Fragwürdige Finanzprodukte

Zum Artikel “Zertifikate-Fonds gehen auf Kundenfang” (F.A.Z. vom 30. Januar): Wie Sie richtig darlegen, ist der Zertifikate Markt mit 140.000 Produkten mit 500 verschiedenen Basiswerten sehr unübersichtlich geworden. Fügt man dann noch hinzu, dass pro Tag 700 neue Derivate entstehen, ist dieses “Anlagegeschäft” selbst für die Finanzexperten intransparent und in seinen Risiken nicht mehr überschaubar. In all den vielen Veröffentlichungen zum Thema Derivate, Fonds und Zertifikate ist aber kaum die Frage aufgetaucht, wo diese Produkte ihren Ursprung haben.
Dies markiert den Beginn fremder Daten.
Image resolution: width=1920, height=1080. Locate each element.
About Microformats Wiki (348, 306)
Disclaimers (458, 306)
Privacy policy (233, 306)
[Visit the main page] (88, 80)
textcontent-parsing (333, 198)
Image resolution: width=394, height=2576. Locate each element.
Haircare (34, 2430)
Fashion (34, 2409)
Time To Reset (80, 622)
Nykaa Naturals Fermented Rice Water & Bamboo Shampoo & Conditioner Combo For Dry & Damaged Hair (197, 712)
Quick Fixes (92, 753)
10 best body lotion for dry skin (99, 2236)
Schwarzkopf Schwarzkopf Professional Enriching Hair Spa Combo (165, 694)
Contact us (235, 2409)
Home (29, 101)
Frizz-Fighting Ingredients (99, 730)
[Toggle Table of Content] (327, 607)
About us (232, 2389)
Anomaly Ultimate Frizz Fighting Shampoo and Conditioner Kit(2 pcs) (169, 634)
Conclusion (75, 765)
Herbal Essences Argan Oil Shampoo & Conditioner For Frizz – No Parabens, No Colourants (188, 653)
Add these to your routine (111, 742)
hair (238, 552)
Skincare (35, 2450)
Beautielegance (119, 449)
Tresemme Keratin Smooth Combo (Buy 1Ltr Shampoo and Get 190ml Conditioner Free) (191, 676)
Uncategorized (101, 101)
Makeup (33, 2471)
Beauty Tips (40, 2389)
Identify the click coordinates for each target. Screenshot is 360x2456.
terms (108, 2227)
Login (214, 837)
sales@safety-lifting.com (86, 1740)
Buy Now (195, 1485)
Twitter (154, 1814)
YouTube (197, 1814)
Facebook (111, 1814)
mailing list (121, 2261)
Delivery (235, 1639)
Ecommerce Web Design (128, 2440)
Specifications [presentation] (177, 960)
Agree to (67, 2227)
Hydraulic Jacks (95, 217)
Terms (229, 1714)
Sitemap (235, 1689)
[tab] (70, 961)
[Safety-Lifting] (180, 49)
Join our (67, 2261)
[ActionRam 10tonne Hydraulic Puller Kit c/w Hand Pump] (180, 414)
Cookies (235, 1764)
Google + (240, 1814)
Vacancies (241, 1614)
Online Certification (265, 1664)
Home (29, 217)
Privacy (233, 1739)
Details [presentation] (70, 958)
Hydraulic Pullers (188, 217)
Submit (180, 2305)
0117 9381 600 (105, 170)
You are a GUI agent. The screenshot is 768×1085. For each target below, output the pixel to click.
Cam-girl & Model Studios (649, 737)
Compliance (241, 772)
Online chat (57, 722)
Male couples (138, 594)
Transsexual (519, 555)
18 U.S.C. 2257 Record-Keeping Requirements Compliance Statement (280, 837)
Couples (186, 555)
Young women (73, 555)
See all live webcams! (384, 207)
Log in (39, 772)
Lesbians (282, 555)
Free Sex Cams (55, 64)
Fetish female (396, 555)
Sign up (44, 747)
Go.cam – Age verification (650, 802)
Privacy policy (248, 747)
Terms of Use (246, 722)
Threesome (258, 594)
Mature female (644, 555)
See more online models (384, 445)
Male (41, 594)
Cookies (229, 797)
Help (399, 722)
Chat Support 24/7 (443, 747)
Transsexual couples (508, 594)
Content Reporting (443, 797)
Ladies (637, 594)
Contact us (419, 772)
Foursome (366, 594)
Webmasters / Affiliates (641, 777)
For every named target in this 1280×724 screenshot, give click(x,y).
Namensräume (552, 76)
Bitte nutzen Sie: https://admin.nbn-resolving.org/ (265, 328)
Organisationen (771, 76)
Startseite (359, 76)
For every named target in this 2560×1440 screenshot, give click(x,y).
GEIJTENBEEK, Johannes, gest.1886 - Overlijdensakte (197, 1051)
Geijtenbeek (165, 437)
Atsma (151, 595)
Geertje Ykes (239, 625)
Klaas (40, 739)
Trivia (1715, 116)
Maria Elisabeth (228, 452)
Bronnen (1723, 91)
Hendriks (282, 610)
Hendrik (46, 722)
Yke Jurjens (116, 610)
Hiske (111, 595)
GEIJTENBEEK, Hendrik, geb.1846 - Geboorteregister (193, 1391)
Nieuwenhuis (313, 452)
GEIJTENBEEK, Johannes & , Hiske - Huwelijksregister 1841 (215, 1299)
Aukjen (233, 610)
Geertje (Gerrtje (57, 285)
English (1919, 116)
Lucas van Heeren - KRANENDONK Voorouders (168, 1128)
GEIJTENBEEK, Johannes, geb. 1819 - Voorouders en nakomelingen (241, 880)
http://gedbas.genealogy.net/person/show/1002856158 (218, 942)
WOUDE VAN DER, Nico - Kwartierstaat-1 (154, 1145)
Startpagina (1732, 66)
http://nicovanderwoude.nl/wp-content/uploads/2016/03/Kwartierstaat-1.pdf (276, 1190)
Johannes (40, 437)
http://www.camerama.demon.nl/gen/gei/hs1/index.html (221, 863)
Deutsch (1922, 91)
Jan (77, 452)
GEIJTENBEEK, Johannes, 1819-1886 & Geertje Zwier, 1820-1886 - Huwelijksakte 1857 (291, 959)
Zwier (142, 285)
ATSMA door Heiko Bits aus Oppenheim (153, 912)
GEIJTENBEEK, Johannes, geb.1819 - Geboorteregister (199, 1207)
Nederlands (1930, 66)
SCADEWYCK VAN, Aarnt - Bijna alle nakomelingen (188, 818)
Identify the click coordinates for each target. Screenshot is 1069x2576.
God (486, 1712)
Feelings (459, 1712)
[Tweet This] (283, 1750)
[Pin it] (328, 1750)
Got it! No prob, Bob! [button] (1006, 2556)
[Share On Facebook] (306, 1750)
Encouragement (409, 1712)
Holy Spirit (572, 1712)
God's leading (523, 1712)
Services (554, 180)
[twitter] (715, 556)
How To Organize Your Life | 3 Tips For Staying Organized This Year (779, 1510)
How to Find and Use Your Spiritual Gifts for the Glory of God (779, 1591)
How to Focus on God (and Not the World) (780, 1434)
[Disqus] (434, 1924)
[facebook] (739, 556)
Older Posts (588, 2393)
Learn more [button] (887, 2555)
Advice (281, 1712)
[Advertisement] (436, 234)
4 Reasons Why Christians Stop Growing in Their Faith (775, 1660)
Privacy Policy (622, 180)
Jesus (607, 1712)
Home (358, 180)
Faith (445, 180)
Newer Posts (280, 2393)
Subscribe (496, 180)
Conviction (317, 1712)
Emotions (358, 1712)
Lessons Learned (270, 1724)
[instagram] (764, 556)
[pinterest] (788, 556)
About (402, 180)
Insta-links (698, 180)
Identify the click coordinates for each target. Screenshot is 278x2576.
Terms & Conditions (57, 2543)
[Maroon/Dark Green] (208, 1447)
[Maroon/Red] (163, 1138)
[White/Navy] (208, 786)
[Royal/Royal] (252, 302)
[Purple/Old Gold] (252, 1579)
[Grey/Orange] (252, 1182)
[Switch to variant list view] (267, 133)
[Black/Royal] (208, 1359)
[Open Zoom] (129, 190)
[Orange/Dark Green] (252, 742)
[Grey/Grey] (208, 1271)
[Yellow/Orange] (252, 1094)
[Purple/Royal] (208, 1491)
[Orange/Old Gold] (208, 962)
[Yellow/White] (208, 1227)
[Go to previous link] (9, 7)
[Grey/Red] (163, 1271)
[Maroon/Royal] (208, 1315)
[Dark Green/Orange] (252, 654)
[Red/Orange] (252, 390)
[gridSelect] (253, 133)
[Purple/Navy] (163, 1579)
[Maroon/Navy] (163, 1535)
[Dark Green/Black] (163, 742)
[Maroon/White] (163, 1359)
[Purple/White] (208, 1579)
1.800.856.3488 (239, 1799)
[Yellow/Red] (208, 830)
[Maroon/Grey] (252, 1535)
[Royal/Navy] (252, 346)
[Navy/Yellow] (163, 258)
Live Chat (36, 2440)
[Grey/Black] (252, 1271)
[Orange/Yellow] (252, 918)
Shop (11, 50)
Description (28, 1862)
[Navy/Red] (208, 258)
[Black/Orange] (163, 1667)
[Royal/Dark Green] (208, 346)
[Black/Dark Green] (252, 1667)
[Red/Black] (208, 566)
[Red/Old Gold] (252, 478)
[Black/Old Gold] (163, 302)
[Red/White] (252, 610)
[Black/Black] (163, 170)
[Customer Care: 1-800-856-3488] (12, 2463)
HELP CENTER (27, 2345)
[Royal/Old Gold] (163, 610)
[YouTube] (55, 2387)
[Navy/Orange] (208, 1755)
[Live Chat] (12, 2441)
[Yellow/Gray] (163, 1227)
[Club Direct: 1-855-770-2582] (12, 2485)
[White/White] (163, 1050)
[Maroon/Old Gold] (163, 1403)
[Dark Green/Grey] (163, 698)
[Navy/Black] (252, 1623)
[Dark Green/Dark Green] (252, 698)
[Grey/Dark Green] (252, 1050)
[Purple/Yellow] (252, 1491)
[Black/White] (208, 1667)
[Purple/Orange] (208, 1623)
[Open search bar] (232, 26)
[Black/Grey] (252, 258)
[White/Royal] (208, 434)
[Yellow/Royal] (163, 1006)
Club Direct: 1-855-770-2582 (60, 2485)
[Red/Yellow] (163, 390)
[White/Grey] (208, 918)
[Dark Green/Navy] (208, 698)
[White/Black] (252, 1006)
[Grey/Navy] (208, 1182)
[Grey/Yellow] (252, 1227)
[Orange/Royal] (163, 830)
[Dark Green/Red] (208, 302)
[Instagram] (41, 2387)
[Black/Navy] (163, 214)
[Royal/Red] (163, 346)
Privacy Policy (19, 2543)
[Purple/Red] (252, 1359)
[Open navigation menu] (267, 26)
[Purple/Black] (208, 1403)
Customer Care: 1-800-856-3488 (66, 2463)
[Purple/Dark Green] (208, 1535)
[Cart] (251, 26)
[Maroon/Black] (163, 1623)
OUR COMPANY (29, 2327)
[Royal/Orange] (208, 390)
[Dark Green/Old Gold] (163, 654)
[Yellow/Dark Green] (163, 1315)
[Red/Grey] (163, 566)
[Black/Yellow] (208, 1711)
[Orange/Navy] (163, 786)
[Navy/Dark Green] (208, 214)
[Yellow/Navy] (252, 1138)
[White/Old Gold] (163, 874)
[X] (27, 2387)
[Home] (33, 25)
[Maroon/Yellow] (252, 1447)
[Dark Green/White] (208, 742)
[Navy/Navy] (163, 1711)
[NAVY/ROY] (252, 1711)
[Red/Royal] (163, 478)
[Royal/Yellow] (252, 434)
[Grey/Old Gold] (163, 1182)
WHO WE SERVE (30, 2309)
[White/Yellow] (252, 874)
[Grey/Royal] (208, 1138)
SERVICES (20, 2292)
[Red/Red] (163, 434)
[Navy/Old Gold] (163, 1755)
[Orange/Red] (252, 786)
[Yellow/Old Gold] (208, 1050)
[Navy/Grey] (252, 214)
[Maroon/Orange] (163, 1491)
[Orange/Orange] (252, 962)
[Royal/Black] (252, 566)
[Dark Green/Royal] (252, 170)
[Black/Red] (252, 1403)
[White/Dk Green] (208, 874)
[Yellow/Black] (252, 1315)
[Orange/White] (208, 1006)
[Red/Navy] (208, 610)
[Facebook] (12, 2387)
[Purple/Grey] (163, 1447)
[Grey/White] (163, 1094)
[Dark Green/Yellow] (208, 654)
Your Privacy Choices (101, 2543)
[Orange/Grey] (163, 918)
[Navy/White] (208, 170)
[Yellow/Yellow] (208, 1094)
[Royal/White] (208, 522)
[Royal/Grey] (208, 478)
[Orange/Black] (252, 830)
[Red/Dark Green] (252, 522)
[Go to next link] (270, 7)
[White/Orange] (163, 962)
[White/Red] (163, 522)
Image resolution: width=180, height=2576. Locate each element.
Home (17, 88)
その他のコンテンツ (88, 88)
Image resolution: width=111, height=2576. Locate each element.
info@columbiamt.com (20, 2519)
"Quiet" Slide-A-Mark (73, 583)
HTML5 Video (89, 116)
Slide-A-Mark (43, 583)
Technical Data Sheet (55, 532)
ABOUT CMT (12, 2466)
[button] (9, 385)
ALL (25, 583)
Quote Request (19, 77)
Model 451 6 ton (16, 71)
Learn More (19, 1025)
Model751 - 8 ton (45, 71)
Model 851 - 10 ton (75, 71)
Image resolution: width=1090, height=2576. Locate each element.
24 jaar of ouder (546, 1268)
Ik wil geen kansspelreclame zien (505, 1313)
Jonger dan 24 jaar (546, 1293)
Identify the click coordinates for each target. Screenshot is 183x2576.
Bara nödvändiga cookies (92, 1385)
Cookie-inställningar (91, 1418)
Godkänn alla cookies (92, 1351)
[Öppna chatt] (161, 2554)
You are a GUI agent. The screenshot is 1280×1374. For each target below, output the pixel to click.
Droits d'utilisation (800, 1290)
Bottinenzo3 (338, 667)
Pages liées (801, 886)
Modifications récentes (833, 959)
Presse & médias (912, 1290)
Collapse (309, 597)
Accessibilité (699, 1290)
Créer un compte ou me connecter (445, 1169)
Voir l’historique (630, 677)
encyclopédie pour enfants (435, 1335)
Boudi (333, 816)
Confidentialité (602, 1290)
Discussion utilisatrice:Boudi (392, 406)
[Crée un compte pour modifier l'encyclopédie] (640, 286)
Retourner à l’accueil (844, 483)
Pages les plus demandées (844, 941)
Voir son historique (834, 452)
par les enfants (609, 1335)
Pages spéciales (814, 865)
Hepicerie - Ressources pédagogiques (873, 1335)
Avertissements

Sicherlich spielen die Banken hierbei eine maßgebliche Rolle, jedoch sind sie nur Makler, Händler und Vermittler von Geschäften. Im Wesentlichen sind sie nicht die Initiatoren solcher Geschäfte und Produkte, sondern letztlich die Auftragnehmer von Kunden, die über riesige Portfolios verfügen und denen über die Art der Liquiditätszuflüsse und den vorgegebenen Rahmenbedingungen, diese Liquiditätszuflüsse stets anlegen zu müssen, Risiken entstehen. Es handelt sich hierbei um Kurs-, Zins-, Währungs-, Bonitäts- und Preisrisiken (zum Beispiel Ölpreis), welche diese Großkunden abgesichert haben wollen.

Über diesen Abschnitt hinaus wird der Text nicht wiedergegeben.